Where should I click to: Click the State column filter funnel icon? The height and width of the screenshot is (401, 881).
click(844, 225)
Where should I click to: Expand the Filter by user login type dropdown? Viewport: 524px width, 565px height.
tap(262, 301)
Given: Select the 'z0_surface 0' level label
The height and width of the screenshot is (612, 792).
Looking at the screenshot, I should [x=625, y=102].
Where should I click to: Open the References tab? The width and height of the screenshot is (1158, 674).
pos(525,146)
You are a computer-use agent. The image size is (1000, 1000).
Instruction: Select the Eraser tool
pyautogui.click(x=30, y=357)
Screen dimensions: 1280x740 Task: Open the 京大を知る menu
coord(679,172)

--

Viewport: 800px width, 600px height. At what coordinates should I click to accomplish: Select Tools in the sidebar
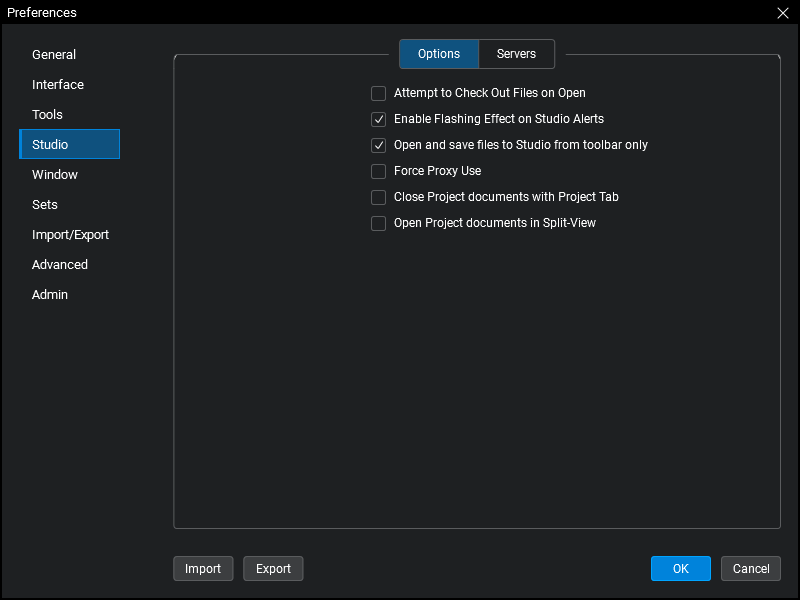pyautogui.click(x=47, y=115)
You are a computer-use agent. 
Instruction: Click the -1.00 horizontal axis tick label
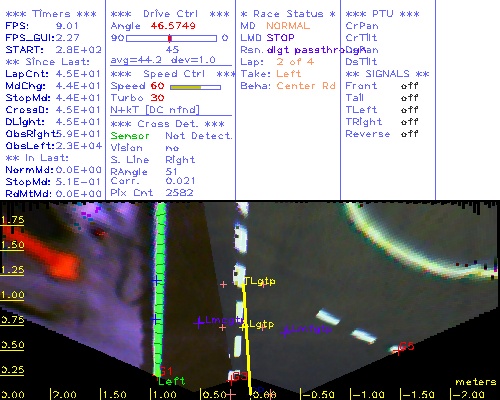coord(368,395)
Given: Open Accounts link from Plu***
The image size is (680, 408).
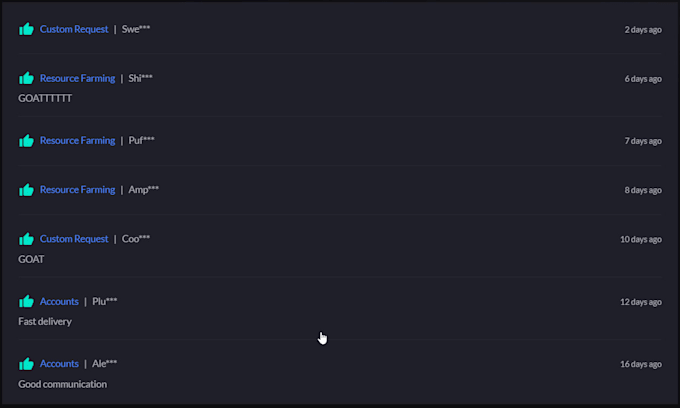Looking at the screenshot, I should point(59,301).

...

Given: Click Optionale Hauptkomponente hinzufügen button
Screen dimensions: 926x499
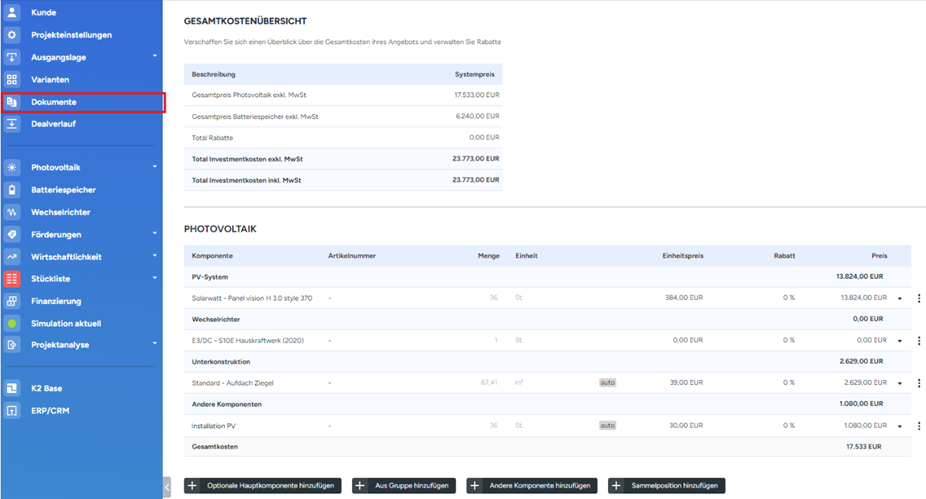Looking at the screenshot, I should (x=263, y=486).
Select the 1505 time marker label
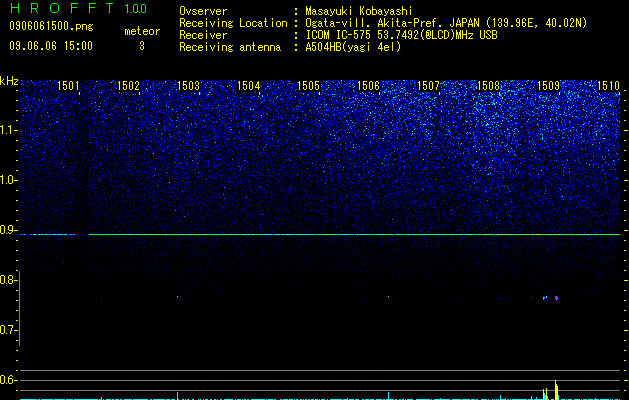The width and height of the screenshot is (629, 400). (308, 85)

Work to complete
Using the records above, write out exactly the lines between the one holding "Where should I click to: Click" and the one holding "Given: Select the 'z0_surface 0' level label", inclusive; leave everything else out.

Task answer
Where should I click to: Click the State column filter funnel icon? The height and width of the screenshot is (401, 881).
click(844, 225)
Where should I click to: Expand the Filter by user login type dropdown? Viewport: 524px width, 565px height.
tap(262, 301)
Given: Select the 'z0_surface 0' level label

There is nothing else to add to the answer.